Nine-tenths of the Law
By Amanda Carpo, Monday, September 01, 2008
One sided lease agreements in the Philippines are the rule of thumb and don’t imagine for a second that they are in favor of the lessee. Maybe it is because the lessors are paying the legal fees. Foreigners are often shocked by the commercial and legal terms and conditions used in lease contracts in the Philippines. They normally require several months post dated checks, sizeable security deposits and advanced rentals, contain forfeiture clauses, power of attorney clauses to auction property, padlock premises and other “common commercial practices” which are either obnoxious in other countries and perhaps even downright illegal.
Can you blame the lessor who is stuck with unpaid bills whose premises are trashed at the end of the lease period? Are they just responding to their environments? The mutual distrust in local lease contracts is reflective of the lack of sophistication of commercial arrangements in the Philippines and the lack of faith in the judicial system. When your controversies cannot be resolved easily in court or by some arbitrary body, this forces you to lay down the law yourself. It also means that the legal structure and by this I mean-the laws-are not in place to protect both lessor and lessee.

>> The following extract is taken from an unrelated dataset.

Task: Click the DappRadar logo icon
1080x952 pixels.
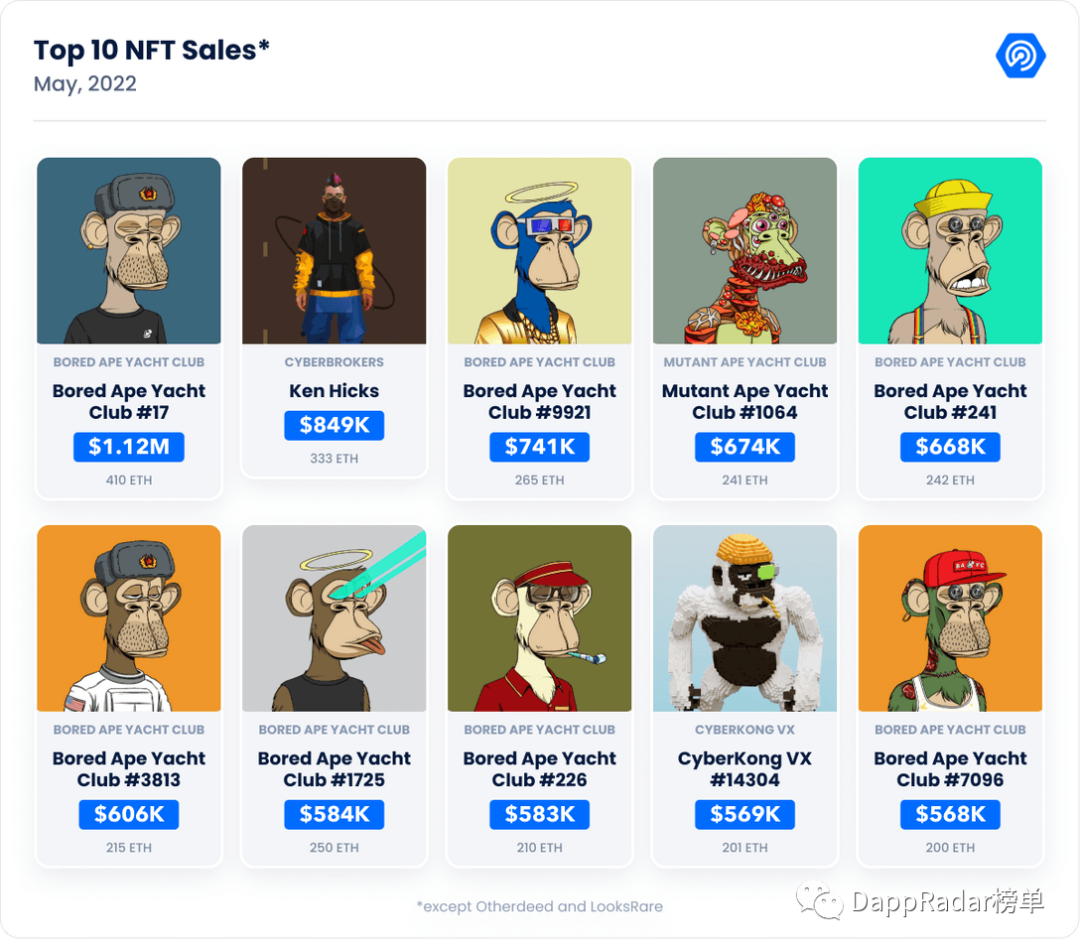Action: [1020, 56]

Are the lawyers who draft the contracts to blame? Perhaps. Business is business but at the same time commercial contracts should be entered into in good faith. As officers of the law, lawyers should counsel their clients to be fair and reasonable lest they start a vicious cycle of abusive contracts.
It is extremely difficult to advise foreigners who are lessees to enter into local lease contracts. In the first place, they are forced to lease because of the general prohibition on land ownership. Second, they are used to terms that make business sense. Third, the law in place-the Civil Code- while it contains basic terms and conditions fails to recognize modern commercial practices. Finally, it is hard to find a good lessor. In my view, it’s almost like advising on marriage. Good luck with that.
Businesses are concerned with fair rental value and the ability to relieve themselves of a lease contract without being subject to surprise charges and forfeiture of security deposit at the end of the lease term.
Under the Uniform Tenant Act in the US, which deals with residential property, A rental agreement may not provide that the tenant agrees to waive or forego rights or remedies under the Act. It may not authorize any person to confess judgment on a claim arising out of the rental agreement; agree to pay the landlord’s attorney’s fees; or agree to the exculpation or limitation of any liability of the landlord arising under law or to indemnify the landlord for that liability or the costs connected therewith. Of course, this is all too common in local contracts.
Further provisions prohibited above if included in a rental agreement are unenforceable. Under the law if a landlord deliberately uses a rental agreement containing provisions known by him to be prohibited, the tenant may recover in addition to his actual damages an amount up to  months’ periodic rent and reasonable attorney’s fees.
Clearly, the law regulates landlord practices and provides teeth to its provisions.
In the matter of security deposits the law restricts security deposits to a maximum of one month’s rent. While the amount varies in different jurisdictions the focus of the law is that the deposit is specifically that and not a fee. Under the law, upon termination of the tenancy security may be applied to the payment of accrued rent and the amount of damages as itemized by the landlord in a written notice delivered to the tenant together with the amount due with a fixed  day period after termination of the tenancy and delivery of possession and demand by the tenant. Failure to return prepaid rent allows the tenant to recover the property and money due him together with damages in an amount equal to [twice] the amount wrongfully withheld and reasonable attorney’s fees.
The intent of the law versus Philippine laws on leases is clear and does not allow itself to be abused by well, lawyers. Apart from a more responsive legal framework landlords and lessees could resort to using escrow agreements, insurance contracts, and other means to cover their risks. Unfair lease contracts are not just an annoyance when you think of the capital requirements involved. They substantially affect the way businesses is done in the Philippines. As the law and practice now stand for the real estate leasing market it is as if you are just asking for trouble.